> **Task instructions**
Among the lines below, copy exactly those from the one with "Task: Click the language globe icon" through the one with "Expand the Active", counting both ends.

> **Extracted information**
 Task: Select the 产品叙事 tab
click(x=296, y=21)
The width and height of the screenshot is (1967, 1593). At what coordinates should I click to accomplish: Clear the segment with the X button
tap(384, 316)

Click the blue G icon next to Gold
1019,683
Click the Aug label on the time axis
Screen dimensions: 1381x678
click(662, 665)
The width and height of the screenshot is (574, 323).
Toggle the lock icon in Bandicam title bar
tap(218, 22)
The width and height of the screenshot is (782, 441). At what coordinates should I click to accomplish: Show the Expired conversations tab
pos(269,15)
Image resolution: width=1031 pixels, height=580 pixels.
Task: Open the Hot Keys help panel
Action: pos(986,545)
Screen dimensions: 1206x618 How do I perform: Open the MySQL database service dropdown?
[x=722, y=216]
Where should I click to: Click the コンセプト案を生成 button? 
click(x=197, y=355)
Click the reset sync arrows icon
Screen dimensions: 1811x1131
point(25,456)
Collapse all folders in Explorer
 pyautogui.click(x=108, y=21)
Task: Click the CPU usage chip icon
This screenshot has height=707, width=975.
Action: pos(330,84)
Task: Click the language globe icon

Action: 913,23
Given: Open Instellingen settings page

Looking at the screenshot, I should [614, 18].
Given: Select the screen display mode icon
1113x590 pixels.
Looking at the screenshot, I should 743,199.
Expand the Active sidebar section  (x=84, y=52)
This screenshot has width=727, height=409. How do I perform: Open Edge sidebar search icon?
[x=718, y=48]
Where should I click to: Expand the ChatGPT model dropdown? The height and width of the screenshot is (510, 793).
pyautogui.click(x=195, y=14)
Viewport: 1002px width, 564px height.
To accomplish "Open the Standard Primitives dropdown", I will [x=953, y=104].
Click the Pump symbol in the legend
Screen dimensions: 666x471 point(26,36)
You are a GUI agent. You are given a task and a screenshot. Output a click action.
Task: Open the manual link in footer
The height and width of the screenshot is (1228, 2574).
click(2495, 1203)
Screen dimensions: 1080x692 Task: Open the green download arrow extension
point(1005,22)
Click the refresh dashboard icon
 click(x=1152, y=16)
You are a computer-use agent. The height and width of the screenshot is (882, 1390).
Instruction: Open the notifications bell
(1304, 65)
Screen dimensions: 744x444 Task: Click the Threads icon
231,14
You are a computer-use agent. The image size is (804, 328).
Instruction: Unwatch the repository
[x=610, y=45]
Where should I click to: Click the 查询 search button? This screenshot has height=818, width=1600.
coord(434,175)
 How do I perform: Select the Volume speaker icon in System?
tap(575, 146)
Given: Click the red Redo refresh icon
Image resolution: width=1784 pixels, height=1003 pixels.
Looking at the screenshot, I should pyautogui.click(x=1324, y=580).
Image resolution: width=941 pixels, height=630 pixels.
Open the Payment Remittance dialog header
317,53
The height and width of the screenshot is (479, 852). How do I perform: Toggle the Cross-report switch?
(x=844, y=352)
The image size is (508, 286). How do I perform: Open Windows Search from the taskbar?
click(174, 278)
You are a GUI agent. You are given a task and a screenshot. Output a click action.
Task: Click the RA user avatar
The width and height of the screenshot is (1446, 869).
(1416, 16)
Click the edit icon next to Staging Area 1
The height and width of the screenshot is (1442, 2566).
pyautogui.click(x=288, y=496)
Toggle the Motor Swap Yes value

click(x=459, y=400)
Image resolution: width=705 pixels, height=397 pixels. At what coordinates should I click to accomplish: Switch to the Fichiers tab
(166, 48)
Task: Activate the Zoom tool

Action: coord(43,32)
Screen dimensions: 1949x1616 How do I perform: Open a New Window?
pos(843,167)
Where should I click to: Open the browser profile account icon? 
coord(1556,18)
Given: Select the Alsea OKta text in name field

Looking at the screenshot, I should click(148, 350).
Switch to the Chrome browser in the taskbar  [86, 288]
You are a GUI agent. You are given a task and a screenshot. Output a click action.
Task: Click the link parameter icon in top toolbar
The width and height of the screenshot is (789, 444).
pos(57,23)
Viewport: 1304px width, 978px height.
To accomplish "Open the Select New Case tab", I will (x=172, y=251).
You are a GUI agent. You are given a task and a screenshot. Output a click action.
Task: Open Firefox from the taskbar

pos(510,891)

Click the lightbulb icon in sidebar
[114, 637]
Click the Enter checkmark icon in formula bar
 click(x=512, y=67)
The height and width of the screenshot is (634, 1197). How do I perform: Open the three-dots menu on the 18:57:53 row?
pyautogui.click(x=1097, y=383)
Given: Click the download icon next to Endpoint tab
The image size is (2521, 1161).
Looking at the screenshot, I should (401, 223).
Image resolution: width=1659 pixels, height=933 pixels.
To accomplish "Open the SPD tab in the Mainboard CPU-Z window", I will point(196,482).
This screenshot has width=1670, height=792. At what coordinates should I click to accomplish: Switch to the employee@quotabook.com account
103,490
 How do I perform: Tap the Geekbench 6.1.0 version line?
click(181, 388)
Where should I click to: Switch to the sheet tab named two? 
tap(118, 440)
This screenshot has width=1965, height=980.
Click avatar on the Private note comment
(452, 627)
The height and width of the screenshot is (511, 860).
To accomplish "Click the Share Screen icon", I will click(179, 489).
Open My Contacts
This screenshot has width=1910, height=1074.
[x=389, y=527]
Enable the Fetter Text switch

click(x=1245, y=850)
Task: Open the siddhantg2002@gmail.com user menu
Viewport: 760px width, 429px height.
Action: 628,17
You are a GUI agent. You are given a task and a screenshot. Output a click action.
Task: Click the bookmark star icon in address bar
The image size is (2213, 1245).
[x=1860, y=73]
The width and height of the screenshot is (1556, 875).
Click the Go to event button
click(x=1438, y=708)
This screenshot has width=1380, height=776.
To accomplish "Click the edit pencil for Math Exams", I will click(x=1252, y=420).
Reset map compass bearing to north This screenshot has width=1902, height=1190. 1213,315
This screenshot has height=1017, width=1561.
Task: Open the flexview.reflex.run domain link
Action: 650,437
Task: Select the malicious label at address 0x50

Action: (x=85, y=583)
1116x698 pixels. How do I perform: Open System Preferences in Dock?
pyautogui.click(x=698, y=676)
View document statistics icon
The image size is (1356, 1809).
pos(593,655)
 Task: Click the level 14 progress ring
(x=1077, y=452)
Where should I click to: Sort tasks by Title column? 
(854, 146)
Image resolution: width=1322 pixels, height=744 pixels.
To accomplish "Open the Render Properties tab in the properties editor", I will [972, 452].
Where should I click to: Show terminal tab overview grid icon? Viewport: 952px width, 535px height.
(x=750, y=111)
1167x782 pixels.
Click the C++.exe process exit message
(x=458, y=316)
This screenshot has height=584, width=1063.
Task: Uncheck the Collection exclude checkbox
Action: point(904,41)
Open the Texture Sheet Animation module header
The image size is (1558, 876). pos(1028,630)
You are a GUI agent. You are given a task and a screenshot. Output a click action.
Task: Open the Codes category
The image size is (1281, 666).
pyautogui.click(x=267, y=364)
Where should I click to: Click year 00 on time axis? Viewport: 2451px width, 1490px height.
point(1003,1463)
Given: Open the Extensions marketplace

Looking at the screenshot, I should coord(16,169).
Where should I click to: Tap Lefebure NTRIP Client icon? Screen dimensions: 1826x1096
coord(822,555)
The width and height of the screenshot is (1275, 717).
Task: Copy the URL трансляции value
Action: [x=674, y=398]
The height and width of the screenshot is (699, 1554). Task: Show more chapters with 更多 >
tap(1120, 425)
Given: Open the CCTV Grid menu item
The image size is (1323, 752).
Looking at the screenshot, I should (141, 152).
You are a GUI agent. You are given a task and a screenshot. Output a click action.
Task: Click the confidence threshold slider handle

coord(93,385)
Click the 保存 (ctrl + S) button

> **Answer area**
Task: Click the language globe icon

Action: 913,23
Given: Open Instellingen settings page

Looking at the screenshot, I should [614, 18].
Given: Select the screen display mode icon
1113x590 pixels.
Looking at the screenshot, I should 743,199.
Expand the Active sidebar section  (x=84, y=52)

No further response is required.